Singleton's aim was to provide a potentially mobile recording service at a much lower cost than a standard studio, and to use this to encourage people and organisations with lower budgets to make recordings. To this end, he persuaded various recording equipment companies to sell him second-hand ex-demonstration equipment at a greatly reduced price: the proviso which he used to seal the deal was that the equipment would be used to record work by young people who might retain their interest in recording and thus become company customers in the future. In keeping with this initial pledge, early work with the Mobile included a recording of Britten's Noye's Fludde made at the Blandford Music Festival (released as an in-house recording) and assorted work with schools. Singleton also contributed outreach work at Youth Training Schemes encouraging young trainees towards their own careers in music production.

In 1987, Singleton wrote a set of his own songs with the intent of recording them with a large communal group of Dorset musicians. Although the project was never completed, some of the songs written at this time were revisited several decades later for the Vicar project.

==Discipline Global Mobile and Ton Prob (1991–present)==
In October 1990, Singleton applied to work with art rock guitarist Robert Fripp (best known for his work as the leader of King Crimson and as a collaborator with David Bowie) who needed a live sound engineer at short notice in the middle of a tour with his Guitar Craft ensemble League of Crafty Guitarists. The two men quickly established a rapport, and Fripp subsequently hired Singleton to work on the 1991 King Crimson compilation Frame by Frame: The Essential King Crimson, to engineer, master and mix Kneeling at the Shrine (the lone 1991 album by the Fripp/Toyah band Sunday All Over the World) and to mix Show of Hands (the second album by The League of Crafty Guitarists). At the time, Fripp (who was living in the town of Wimborne Minster) was a near-neighbour of Singleton's and the duo soon joined forces as a permanent and equal partnership of complementary, overlapping skills and ideas. Consequently, Singleton has co-produced and/or engineered almost every subsequent Robert Fripp release, including the vast majority of King Crimson albums, EPs and archive releases since the start of the 1990s.

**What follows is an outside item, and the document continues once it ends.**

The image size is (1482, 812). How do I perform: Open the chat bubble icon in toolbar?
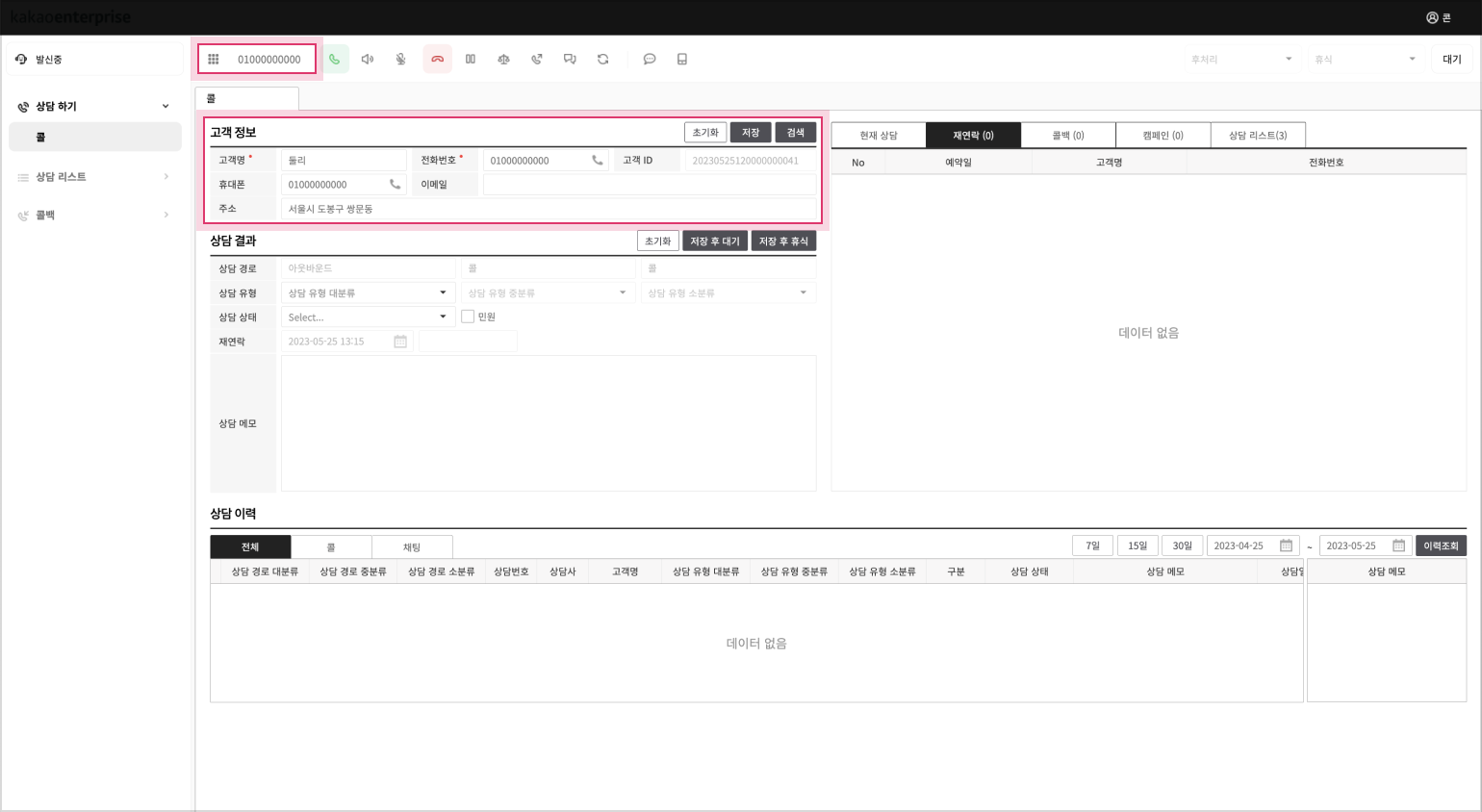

In 1992 Fripp and Singleton founded both the Ton Prob production partnership and the record label Discipline Global Mobile (DGM), both of which have continued to the present day. DGM was explicitly set up as "a model of ethical business in an industry founded on exploitation, oiled by deceit, riven with theft and fueled by greed". The label was structured so as to operate within the marketplace without being dictated by commercialism, and to encourage development within three fields (within music, within a developing and sought-out audience, and within the personal lives of those working as part of the label).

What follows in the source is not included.